Looking at the records below, say how many lines include "agent", and add nothing else.

→ Records supplied:

◆ ◆ ◆

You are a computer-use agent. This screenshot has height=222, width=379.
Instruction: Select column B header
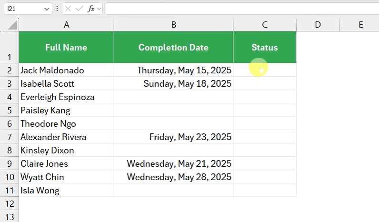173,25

◆ ◆ ◆

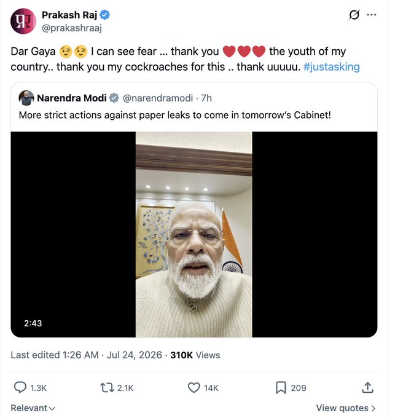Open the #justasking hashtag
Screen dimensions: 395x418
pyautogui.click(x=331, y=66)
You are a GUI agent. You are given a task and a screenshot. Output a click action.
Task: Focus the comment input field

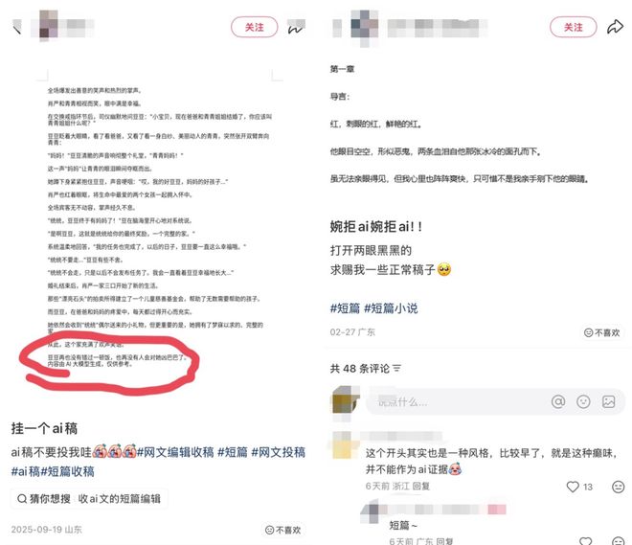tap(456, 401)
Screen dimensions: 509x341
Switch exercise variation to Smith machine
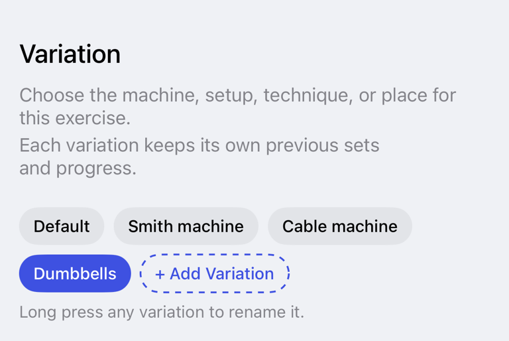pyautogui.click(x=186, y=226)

◆ ◆ ◆

→ Answer to this problem:
2